Katyal’s ride began from India Gate and ended at the Gateway of India. It was part of a cross-country journey with Delhi Randonneurs – a group of cyclists who routinely do brevets of 200 km (the minimum distance for a bike ride to qualify as a brevet), 300 km, 400 km and 600 km in a year.
Like her, many of the riders felt like throwing in the towel at some point or the other. Nevertheless, all 21 cyclists did complete the six nights-and-five days journey on December 22.
To put their ride in perspective, these cyclists covered 240 km per day on an average, riding through city and highway traffic, through jungles and villages. While covering 240 km a day wasn’t unusual for most of them – many of them are Super Randonneurs, a title earned when one completes at least one ride each of 200 km, 300 km, 400 km, and 600 km in a year – the 1,450 km journey still presented many new challenges.
Parts of the Randonneurs’ trail ran through spots which seemed scary at night. Bhalla, 43, who has been riding for four years, including on high-altitude terrain such as Manali-Leh, recalled one stretch on the highway near Udaipur, Rajasthan, which seemed endless.
“The road passed through forested terrain,” he said. “It was pitch dark. We called out to each other and joked, but really we wished more than anything to check in for the night at the nearest hotel.”
Bhalla spoke between sips of hot tea at The Bike Shop in Yusuf Sarai, where seven of the 21 cyclists had gathered to speak to Scroll.in.

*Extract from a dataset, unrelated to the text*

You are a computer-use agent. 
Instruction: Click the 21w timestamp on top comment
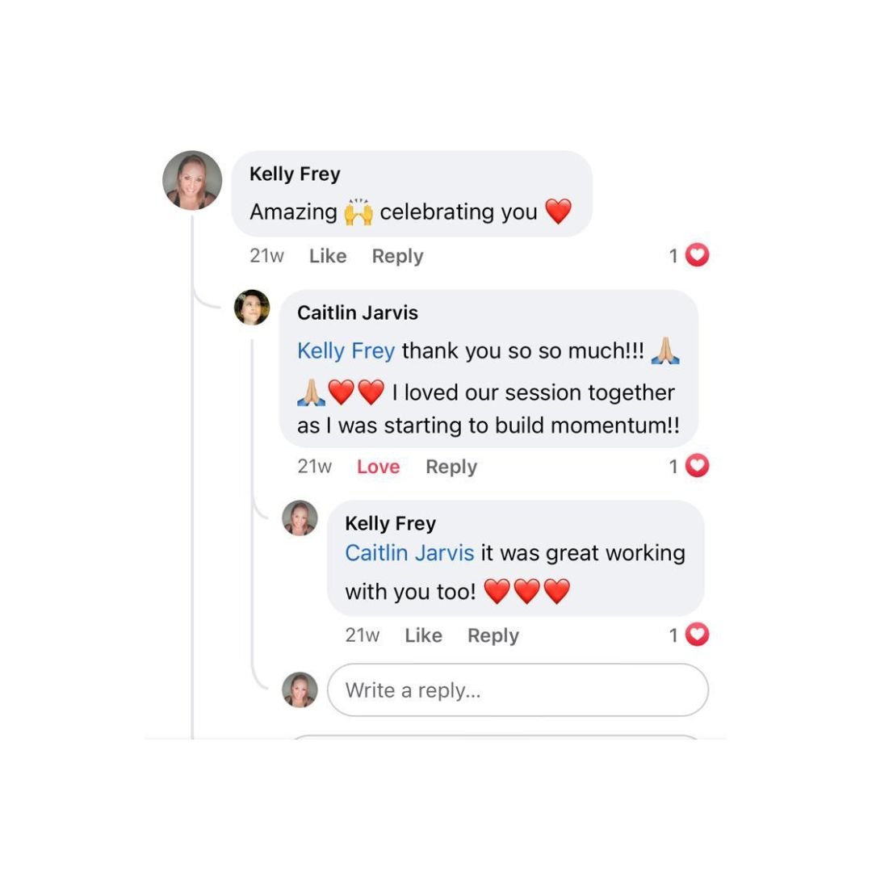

For Katyal and the organisers, the safety of women riders was a matter of urgent concern. “Initially, I tried to stick with one of the boys,” said Katyal. “But it’s just not possible to pace yourself with another rider on such a long journey. You have to do your own thing.”
On certain occasions, they had to turn down pre-booked hotel rooms which didn’t seem safe for the three women (two riders and one organiser) on the trip. Unfortunately, this triggered another problem: when organiser Chiro Mitra decided to find another hotel that would be safer for the women, two of the riders baulked. To their mind, they were done for the day. They had started the countdown to their nightly ritual of foam roller massages and stretches, warm baths, a hot meal and a soft bed. To get on the saddle for another 5-10 km was as much a feat of the mind as of the body.
“You are looking for the smallest reason to give up the ride [at that moment],” explained Mitra. “I was firm and told them there was no way I was taking them in the car with me. ‘Walk to the hotel, if you must.’”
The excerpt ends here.